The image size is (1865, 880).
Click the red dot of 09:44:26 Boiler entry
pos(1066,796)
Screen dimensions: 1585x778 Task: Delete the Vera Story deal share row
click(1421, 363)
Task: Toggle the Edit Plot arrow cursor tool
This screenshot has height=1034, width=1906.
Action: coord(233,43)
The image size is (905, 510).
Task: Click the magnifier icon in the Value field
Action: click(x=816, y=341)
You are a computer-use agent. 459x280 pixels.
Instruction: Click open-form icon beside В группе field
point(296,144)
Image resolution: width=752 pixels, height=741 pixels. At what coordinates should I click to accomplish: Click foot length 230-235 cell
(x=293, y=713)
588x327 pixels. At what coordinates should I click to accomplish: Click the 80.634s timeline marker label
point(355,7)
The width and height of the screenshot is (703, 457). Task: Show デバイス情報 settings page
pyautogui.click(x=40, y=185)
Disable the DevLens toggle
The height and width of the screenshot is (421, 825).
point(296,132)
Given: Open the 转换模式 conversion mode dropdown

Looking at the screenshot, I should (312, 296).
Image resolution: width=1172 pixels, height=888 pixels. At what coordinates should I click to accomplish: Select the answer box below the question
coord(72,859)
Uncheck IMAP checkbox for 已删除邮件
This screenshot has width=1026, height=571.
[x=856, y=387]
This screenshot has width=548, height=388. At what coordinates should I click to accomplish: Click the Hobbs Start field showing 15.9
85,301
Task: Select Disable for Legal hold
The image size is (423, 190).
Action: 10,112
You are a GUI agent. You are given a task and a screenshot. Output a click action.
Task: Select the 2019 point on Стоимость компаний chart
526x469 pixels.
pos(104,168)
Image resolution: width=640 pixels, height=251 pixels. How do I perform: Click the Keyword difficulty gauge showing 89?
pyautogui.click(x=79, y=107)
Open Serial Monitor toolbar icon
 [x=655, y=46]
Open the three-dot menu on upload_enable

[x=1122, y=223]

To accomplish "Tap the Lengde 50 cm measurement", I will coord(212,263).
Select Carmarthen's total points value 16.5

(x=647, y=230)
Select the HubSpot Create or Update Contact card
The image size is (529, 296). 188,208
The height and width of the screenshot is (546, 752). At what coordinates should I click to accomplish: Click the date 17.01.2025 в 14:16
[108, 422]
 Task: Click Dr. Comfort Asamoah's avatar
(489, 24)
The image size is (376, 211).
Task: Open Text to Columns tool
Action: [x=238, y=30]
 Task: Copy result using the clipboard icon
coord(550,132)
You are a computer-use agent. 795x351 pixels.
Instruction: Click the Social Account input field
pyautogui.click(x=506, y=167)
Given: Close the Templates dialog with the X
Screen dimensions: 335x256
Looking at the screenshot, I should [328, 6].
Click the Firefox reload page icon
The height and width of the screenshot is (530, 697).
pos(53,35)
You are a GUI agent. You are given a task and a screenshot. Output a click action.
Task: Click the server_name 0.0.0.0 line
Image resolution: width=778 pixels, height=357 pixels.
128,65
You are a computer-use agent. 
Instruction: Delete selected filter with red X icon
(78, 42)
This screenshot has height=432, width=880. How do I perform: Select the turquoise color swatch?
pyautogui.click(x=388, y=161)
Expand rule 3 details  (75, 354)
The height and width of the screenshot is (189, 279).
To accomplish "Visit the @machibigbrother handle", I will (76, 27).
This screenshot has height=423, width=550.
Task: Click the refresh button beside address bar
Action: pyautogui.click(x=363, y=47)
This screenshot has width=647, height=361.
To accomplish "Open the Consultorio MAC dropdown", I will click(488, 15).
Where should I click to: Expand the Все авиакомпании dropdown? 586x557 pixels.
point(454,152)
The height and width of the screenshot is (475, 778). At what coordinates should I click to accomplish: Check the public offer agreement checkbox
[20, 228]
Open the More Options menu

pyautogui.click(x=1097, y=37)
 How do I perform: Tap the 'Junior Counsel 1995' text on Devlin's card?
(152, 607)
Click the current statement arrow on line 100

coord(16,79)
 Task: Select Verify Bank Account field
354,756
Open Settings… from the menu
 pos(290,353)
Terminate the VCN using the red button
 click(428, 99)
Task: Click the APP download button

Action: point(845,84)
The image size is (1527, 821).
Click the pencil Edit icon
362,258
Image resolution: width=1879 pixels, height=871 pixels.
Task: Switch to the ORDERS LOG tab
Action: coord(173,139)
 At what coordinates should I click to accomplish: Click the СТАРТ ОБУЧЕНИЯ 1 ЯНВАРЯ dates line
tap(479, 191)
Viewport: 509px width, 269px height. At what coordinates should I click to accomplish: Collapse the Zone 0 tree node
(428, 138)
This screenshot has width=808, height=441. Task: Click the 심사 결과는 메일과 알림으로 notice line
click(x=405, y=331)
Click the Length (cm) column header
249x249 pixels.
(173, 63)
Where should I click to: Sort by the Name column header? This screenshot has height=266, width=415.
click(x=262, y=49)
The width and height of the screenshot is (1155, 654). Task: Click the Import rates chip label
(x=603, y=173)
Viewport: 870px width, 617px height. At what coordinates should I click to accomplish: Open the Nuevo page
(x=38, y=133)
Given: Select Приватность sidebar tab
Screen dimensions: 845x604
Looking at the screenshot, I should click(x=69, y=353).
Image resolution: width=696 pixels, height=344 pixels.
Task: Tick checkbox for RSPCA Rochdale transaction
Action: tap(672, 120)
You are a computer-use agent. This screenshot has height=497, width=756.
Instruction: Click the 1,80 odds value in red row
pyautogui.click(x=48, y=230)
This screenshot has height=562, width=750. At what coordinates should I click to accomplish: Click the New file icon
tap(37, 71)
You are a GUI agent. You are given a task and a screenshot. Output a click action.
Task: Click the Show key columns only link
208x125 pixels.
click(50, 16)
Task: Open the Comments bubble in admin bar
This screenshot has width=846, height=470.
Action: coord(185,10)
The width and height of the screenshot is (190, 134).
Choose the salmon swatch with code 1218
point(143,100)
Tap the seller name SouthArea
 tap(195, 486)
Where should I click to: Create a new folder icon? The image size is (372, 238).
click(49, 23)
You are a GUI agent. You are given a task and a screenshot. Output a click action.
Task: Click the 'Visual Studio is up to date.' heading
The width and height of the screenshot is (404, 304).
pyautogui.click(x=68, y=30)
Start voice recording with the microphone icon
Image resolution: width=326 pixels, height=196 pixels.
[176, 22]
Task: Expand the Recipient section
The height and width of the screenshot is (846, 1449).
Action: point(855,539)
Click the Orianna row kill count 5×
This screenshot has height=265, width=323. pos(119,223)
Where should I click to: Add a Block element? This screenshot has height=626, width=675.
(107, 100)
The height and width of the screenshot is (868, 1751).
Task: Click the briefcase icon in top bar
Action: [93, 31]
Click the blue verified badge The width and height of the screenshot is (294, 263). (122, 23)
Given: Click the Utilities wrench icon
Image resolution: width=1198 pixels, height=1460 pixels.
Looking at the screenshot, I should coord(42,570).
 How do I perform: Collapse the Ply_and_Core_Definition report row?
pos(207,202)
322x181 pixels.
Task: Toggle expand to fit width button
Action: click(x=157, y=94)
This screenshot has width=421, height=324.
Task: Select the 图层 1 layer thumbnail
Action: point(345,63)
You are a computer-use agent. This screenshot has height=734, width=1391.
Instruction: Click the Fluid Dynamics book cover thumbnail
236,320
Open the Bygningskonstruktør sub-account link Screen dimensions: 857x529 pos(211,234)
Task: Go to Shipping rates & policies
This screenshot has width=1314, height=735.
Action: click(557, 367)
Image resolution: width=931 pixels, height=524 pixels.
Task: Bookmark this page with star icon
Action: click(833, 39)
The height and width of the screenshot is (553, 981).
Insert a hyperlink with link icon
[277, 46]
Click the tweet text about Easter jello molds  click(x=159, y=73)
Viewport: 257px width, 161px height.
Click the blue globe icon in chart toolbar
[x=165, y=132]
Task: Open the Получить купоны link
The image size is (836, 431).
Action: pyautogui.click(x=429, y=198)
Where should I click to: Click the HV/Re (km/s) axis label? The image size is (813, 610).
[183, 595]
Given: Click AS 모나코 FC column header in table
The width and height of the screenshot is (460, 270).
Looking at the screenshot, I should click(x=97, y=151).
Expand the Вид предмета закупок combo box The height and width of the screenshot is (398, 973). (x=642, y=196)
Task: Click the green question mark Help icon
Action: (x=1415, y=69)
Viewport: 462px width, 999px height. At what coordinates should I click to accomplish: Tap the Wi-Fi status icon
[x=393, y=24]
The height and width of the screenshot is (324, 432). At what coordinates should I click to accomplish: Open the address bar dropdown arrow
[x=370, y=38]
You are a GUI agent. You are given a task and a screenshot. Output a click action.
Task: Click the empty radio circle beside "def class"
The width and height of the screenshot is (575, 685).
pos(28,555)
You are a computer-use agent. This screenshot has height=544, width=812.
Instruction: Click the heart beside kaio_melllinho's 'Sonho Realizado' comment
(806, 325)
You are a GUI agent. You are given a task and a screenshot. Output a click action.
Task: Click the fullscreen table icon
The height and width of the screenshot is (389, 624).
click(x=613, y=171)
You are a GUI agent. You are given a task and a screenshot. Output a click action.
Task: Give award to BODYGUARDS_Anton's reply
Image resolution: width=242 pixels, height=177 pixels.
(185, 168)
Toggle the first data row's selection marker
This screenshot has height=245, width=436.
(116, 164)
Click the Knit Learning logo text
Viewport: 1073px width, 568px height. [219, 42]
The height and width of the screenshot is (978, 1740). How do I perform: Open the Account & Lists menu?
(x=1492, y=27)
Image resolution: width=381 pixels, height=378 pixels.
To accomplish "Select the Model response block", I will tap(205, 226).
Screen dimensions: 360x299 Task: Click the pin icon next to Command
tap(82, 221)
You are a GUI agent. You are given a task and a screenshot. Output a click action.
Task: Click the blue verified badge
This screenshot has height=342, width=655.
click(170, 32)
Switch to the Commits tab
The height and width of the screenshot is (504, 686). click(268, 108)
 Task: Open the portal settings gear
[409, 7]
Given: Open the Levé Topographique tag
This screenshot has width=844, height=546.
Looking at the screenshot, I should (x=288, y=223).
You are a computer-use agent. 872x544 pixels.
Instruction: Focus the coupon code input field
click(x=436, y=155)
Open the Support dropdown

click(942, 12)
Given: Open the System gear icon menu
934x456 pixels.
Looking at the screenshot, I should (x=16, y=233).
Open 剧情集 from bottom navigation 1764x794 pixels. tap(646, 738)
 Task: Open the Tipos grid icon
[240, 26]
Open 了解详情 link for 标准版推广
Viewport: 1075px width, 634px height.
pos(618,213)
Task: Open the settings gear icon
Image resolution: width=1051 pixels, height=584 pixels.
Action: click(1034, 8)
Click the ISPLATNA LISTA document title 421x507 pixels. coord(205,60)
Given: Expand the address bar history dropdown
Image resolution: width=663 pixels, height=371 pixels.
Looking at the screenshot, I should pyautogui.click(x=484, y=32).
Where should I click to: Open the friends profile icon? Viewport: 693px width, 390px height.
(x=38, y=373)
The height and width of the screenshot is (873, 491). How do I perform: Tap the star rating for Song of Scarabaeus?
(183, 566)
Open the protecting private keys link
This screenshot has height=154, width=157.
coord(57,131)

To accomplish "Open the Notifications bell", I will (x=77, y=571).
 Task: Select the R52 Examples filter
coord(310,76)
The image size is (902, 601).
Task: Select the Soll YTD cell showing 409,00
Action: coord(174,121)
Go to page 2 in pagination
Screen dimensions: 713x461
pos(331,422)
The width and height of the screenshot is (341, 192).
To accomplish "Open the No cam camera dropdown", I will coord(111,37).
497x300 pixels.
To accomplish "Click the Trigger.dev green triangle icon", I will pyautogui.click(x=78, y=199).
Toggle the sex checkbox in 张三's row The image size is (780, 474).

════

Give back, exactly as written, the stretch from the line with "Open the three-dot menu on upload_enable" through the line with "You are a computer-use agent. 795x351 pixels.", and no other lines from the records above.

ANSWER TO THIS TASK
Open the three-dot menu on upload_enable

[x=1122, y=223]

To accomplish "Tap the Lengde 50 cm measurement", I will coord(212,263).
Select Carmarthen's total points value 16.5

(x=647, y=230)
Select the HubSpot Create or Update Contact card
The image size is (529, 296). 188,208
The height and width of the screenshot is (546, 752). At what coordinates should I click to accomplish: Click the date 17.01.2025 в 14:16
[108, 422]
 Task: Click Dr. Comfort Asamoah's avatar
(489, 24)
The image size is (376, 211).
Task: Open Text to Columns tool
Action: [x=238, y=30]
 Task: Copy result using the clipboard icon
coord(550,132)
You are a computer-use agent. 795x351 pixels.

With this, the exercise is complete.